The Future of Work has an article on distributed work zones – Zevillage in Normandy and Hidden Tech in Massachusetts. These zones offer a sense of local community to freelancers and micro-entrepreneurs. Zevillage is unique in France in that it is the only rural area with high speed Internet access, something that is available in most parts of Canada.
The basic premise of these zones seems to be that many workers have the ability to tele-commute and don’t need to live in an urban area. Avoiding a costly commute seems to be a motivator as are lower housing costs. The zones fill a need by connecting local, mostly home-based, workers who can meet face-to-face to made professional life a bit less lonely.
Work Commons seem to be similar or complementary to these kinds of zones. What I noticed about these two examples is that both are fairly close to major urban centres. For instance, Zevillage is 2 hour train ride to Paris. Out here in Atlantic Canada we don’t have that easy of a commute to a large city. Montreal is an overnight train trip and Boston is a full day’s drive.
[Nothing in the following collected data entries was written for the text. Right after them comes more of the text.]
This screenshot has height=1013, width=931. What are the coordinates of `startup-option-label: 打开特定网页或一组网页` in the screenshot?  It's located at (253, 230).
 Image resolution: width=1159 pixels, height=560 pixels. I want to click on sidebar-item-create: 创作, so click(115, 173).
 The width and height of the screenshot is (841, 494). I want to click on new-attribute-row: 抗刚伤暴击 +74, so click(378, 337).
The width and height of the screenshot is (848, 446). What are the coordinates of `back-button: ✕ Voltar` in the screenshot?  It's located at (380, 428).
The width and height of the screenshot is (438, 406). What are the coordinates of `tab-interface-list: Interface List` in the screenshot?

Still, I’m wondering if an Atlantic distributed worker zone would be of interest? It would be kind of like a virtual Commons, linking all of us who work in our time zone. Perhaps we could call it the Atlantic Standard Tribe (inspired by Cory Doctorow – another Canadian).
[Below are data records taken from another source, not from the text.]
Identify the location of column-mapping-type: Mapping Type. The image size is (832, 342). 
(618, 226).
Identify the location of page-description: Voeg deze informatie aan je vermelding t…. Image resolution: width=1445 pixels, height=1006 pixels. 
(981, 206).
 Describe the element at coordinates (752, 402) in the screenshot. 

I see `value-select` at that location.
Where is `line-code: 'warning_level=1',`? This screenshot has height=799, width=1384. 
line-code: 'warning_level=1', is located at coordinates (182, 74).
Here is what Hidden Tech is focused on:
In general, HIDDEN-TECH members fall into the following broad market categories: PR/Marketing/Newsletters; Content; E-commerce services/Retailers; Hardware/Software Developers; Web Design/Hosting, and Management Consulting/IT Training. Everyone from jewerly designers to photographers, software developers to marketing specialists attend meetings. Their connection is that they are small, usually not incorporated and use technology to drive their business.